Change of Vehicle Resulted in Typographical Error on GST E-way Bill, No Intention to Evade Tax: Allahabad HC quashes Penalty u/s 129(3)

Mere technical errors, without having any potential financial implications, should not be the grounds for imposition of penalties. The underlying philosophy is to maintain a fair and just tax system, where penalties are proportionate to the gravity of the offence
Vehicle Resulted - Typographical Error - GST E-way Bill - Intention to Evade Tax - Allahabad HC - Penalty - taxscan

“It is a fact that the burden of proof lies on the petitioner in certain cases to show that there was no evasion of tax. However, when the error in the documents is only that of a clerical or typographical error, the initial burden of proof lies on the department to show there was intention to evade tax” – observed Justice Shekhar B. Saraf of Allahabad High Court.

The petitioner, a company engaged in manufacturing artist brushes and materials, registered under the GST regime, encountered a legal dispute arising from the transportation of goods from its manufacturing unit in the Noida Special Economic Zone ( SEZ ) to a Domestic Traffic Area ( DTA ).

In the normal course of business, the petitioner sold 102 boxes of artist brushes to M/s Pidilite Industries Ltd., charging Integrated Goods and Service Tax ( IGST ) at the applicable rate of 18%. Since the transaction in question was from a SEZ unit to a Domestic Traffic Area hence, petitioner also charged customs duty and SWS ( customs ) at the rate of 10% each and also filed a Bill of Entry in respect of the transaction in question.

Following the preparation of the tax invoice and bill of entry, the petitioner engaged the transporter for the transportation of goods. The transporter agreed to transport the goods using a vehicle registered under number UP14DT-8219. Relying on the information provided by the transporter, the petitioner generated e-way bill no. 4110 1410 2307, including all pertinent transaction details.

Subsequent inquiries made by the petitioner revealed that, due to the unavailability of the vehicle registered as UP14DT-8219, the transporter substituted it with another vehicle registered as UP14BT8220. Due to an oversight, the petitioner loaded the goods onto the alternative vehicle without verifying the vehicle number against the GST e-way bill.

Despite the goods being accompanied by all necessary documents, including tax invoices and bills of entry, they were detained by GST authorities for verification. The petitioner argued that the error in the e-way bill was inadvertent and submitted a letter from the transporter explaining the situation.
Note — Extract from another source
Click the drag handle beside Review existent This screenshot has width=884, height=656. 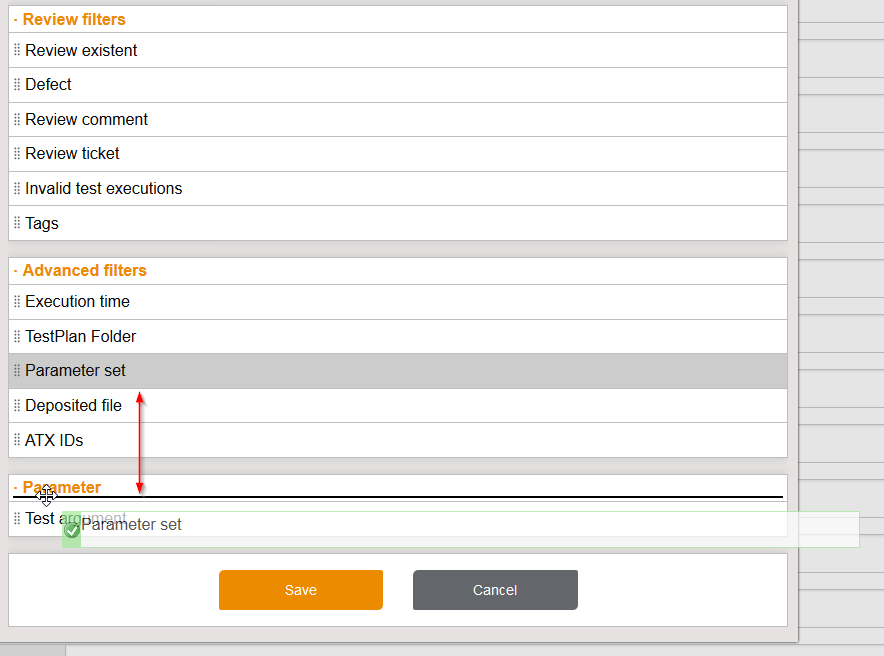click(16, 50)
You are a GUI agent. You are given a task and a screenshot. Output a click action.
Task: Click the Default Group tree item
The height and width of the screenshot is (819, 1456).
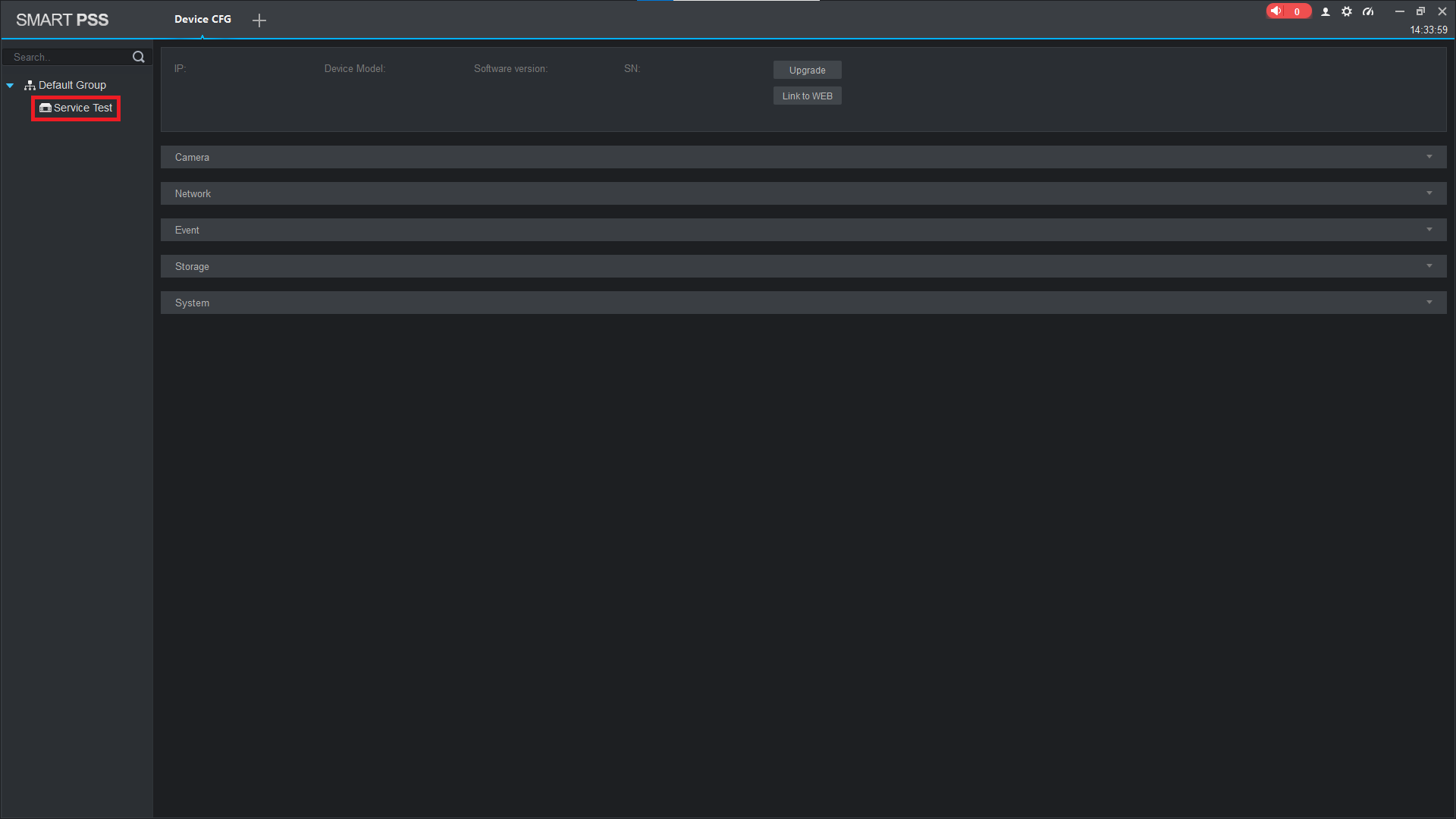(x=72, y=84)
The petitioner’s counsel submitted that since the goods were in compliance and there were no inconsistencies with the e-way bill, invoices, and packing list, there was no basis for imposing a penalty in this instance. He also cited various judgments of this Court, including the case of Falguni Steels Vs. State of U.P. reported in (2024) 15 Centax 67 (All.), to support his contention that penalties should not be imposed in cases where there is no mens rea for tax evasion.

In response, the department contended that the error could not be considered a mere clerical mistake, raising concerns about tax evasion. However, the court found no evidence of intent to evade tax and criticised the department for failing to establish such intent.

The bench noted that “Custom duty and also IGST had been paid on the said goods. The said goods were intercepted only two three hours after the goods have left the SEZ Unit, and therefore, it cannot be said that this e-way bill was wrongly being used.”

The high court further observed that the department did not successfully transfer the burden of proof onto the petitioner, as the only identified error was the incorrect vehicle number on the e-way bill.

Additionally, aside from this single error, the department failed to provide any justification for imposing a penalty under Section 129(3) of the UP GST Act. Moreover, the court found that the impugned order overlooked the document submitted by the petitioner, which detailed the transporter’s explanation for the vehicle number mistake on the e-way bill.

The Allahabad HC also reiterated the principles laid down in the case Falguni Steels, with regard to imposition of penalty. It states as follows:

“Mere technical errors, without having any potential financial implications, should not be the grounds for imposition of penalties. The underlying philosophy is to maintain a fair and just tax system, where penalties are proportionate to the gravity of the offense……….. To conclude, the requirement of intent to evade tax for the imposition of penalties is a fundamental principle that underpins the fairness and integrity of taxation systems. Recognising the distinction between technical errors and intentional evasion is essential for maintaining a balanced and equitable approach to tax enforcement…….”

The High Court, upon the above mentioned principles, concluded that proving intent to evade tax is essential before imposing penalties. However, the department couldn’t establish such intent in this case.

Moreover, the Appellate Authority didn’t fully review all documents provided by the petitioner to counter tax evasion allegations. As a result, orders from June 22, 2019, and June 22, 2018, are annulled.

Consequently, the penalty under Section 129(3) of UPGST was quashed by allowing  the  writ petition with consequential reliefs to follow. It was also directed to refund the deposited amount by the petitioner within four weeks from.